Goal =
In the data from the first line up to and including the line with "Looking at the screenshot, I should click(x=221, y=4).", rename "Screen dimensions" to "Screen size" and give those lines again with nothing else changed.

Records shown =

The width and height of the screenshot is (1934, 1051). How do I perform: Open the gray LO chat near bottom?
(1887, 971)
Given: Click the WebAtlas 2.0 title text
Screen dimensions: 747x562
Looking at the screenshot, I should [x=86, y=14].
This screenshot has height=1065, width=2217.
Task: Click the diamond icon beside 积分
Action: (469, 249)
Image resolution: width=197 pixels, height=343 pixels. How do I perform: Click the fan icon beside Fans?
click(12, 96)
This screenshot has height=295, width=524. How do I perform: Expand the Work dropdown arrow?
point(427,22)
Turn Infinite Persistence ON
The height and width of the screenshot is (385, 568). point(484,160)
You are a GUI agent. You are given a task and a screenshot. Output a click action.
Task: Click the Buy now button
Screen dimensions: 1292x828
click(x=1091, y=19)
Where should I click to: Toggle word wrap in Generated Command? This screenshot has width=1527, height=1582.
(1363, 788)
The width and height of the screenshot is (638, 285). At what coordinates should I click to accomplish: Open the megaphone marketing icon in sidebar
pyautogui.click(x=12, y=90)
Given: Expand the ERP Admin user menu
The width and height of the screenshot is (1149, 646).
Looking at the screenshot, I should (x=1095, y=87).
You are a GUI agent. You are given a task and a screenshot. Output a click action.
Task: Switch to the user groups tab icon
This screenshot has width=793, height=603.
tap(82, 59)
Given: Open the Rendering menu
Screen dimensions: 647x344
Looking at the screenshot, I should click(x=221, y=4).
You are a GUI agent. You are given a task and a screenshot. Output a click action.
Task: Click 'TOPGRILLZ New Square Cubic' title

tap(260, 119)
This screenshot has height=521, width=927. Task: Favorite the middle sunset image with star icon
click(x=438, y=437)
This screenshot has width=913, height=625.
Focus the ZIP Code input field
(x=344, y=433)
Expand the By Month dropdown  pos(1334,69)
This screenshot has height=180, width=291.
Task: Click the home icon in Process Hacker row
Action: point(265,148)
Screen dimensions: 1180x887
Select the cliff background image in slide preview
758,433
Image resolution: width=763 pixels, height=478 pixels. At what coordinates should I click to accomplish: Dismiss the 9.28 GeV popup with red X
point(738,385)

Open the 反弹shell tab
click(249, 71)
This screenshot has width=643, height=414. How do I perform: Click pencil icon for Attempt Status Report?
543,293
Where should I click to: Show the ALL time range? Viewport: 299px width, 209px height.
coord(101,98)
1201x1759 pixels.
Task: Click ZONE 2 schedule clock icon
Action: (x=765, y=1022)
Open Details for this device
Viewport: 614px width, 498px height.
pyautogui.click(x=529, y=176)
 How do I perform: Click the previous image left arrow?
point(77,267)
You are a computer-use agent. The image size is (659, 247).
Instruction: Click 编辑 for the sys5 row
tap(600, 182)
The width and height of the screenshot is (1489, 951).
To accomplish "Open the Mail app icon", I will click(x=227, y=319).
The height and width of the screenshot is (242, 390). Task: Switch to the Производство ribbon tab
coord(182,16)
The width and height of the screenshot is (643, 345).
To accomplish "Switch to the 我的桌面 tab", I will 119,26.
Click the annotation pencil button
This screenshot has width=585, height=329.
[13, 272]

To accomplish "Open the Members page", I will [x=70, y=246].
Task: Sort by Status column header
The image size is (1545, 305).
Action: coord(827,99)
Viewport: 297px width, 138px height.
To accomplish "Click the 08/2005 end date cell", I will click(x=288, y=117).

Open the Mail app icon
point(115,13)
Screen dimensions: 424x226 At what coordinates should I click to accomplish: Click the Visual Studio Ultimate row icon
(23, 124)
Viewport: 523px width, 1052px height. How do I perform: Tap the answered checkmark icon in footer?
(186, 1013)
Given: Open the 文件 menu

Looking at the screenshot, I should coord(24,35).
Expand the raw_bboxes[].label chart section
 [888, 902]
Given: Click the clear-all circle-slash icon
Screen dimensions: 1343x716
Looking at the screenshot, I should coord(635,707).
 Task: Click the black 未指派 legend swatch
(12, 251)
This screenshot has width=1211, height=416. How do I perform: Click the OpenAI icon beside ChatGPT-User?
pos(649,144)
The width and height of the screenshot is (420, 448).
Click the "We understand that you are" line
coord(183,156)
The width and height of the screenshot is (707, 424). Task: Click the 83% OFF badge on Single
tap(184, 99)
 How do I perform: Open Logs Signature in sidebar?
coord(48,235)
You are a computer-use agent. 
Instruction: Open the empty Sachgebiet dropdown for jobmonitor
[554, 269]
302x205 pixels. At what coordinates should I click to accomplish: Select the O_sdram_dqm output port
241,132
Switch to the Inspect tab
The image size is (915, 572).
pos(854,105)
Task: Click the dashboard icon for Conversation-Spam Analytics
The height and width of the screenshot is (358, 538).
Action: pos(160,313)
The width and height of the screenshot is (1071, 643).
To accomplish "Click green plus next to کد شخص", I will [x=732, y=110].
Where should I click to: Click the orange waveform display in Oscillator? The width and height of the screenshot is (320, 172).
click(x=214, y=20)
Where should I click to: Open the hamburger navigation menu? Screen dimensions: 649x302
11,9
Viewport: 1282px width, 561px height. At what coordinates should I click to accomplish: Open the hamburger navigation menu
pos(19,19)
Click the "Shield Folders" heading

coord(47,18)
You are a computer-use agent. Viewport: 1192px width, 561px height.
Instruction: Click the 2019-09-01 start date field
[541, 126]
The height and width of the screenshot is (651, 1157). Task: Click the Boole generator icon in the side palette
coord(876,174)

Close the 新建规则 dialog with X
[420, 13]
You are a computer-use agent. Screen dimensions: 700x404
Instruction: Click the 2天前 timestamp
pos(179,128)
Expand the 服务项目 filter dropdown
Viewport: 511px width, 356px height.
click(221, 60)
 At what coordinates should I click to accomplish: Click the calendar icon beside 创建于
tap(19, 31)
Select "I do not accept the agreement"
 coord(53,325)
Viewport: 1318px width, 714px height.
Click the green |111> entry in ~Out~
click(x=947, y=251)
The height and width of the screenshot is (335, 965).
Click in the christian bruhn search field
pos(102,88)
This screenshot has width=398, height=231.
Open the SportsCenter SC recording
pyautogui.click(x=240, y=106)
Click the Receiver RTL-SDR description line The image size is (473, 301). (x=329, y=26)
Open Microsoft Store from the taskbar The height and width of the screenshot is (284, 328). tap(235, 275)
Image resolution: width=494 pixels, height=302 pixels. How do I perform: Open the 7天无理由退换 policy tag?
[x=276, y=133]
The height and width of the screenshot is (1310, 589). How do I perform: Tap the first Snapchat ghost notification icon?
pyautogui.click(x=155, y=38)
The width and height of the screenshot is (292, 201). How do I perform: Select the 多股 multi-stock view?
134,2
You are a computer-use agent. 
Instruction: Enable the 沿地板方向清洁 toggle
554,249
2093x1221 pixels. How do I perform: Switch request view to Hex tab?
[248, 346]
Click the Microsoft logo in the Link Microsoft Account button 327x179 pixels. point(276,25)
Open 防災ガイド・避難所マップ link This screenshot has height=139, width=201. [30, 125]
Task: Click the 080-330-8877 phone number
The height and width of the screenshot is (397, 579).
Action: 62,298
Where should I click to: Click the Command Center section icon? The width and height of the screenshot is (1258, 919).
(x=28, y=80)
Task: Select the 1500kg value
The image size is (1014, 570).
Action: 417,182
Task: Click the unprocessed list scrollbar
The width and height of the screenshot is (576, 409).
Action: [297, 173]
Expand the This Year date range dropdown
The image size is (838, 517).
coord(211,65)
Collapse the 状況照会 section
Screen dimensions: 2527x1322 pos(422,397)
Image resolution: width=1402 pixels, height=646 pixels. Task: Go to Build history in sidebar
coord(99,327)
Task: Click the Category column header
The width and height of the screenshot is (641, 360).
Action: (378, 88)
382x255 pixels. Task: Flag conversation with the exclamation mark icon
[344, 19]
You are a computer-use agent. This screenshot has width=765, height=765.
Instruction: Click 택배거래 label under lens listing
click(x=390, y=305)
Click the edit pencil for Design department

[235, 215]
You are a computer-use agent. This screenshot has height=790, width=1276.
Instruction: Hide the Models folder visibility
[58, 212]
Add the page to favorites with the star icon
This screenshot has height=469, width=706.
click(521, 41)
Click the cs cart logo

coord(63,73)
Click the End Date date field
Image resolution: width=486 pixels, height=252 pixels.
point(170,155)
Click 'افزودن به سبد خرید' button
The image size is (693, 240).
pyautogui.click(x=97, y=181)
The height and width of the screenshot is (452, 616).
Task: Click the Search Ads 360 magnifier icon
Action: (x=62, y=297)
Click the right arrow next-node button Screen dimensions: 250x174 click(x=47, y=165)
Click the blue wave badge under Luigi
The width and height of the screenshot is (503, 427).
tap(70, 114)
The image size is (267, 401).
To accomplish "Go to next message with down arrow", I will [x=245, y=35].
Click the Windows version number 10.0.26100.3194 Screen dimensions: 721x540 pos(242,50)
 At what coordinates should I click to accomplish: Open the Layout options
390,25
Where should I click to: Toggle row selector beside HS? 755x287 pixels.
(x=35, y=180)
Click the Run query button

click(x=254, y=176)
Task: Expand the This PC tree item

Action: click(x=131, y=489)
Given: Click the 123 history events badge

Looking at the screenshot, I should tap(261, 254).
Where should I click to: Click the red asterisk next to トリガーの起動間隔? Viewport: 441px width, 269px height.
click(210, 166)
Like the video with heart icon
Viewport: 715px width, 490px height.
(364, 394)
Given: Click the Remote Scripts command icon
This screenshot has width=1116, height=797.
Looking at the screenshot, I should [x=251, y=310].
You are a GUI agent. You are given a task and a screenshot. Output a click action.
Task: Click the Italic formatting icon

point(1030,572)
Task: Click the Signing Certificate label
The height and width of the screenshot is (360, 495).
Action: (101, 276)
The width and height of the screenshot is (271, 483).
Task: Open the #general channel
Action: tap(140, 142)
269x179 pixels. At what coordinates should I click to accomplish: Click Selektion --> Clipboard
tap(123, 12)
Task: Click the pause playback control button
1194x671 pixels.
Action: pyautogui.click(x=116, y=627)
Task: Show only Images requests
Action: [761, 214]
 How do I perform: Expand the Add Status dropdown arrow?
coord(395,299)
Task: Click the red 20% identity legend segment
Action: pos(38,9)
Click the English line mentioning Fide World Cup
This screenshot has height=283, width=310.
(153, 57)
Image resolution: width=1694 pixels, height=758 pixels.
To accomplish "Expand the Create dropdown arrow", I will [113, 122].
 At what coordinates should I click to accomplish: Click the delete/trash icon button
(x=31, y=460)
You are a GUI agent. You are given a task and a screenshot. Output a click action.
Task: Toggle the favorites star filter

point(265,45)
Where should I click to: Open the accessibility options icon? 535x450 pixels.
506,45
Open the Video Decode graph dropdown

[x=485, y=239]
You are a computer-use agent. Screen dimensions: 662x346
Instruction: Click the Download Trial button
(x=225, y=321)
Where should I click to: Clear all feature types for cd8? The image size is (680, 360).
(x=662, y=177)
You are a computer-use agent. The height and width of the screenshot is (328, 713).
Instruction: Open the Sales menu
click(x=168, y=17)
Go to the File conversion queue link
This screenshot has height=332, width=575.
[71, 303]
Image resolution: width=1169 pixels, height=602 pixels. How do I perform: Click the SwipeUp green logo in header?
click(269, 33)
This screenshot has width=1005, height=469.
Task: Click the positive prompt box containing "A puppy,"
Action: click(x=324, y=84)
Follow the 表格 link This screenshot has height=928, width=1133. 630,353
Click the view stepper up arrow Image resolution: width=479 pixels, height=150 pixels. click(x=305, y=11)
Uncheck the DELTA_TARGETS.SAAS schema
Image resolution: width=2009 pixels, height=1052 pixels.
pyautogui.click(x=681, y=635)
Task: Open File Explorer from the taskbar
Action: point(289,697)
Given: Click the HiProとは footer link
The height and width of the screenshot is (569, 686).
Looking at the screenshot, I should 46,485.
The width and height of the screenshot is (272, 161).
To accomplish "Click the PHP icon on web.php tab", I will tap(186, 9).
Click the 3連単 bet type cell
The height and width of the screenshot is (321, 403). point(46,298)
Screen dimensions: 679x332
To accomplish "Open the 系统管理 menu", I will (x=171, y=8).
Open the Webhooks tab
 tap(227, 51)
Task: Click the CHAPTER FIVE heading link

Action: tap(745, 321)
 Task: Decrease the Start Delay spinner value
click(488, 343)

Solution to this problem =
The width and height of the screenshot is (1934, 1051). How do I perform: Open the gray LO chat near bottom?
(1887, 971)
Given: Click the WebAtlas 2.0 title text
Screen size: 747x562
Looking at the screenshot, I should [x=86, y=14].
This screenshot has height=1065, width=2217.
Task: Click the diamond icon beside 积分
Action: (469, 249)
Image resolution: width=197 pixels, height=343 pixels. How do I perform: Click the fan icon beside Fans?
click(12, 96)
This screenshot has height=295, width=524. How do I perform: Expand the Work dropdown arrow?
point(427,22)
Turn Infinite Persistence ON
The height and width of the screenshot is (385, 568). point(484,160)
You are a GUI agent. You are given a task and a screenshot. Output a click action.
Task: Click the Buy now button
Screen size: 1292x828
click(x=1091, y=19)
Where should I click to: Toggle word wrap in Generated Command? This screenshot has width=1527, height=1582.
(1363, 788)
The width and height of the screenshot is (638, 285). At what coordinates should I click to accomplish: Open the megaphone marketing icon in sidebar
pyautogui.click(x=12, y=90)
Given: Expand the ERP Admin user menu
The width and height of the screenshot is (1149, 646).
Looking at the screenshot, I should (x=1095, y=87).
You are a GUI agent. You are given a task and a screenshot. Output a click action.
Task: Switch to the user groups tab icon
This screenshot has width=793, height=603.
tap(82, 59)
Given: Open the Rendering menu
Screen size: 647x344
Looking at the screenshot, I should click(x=221, y=4).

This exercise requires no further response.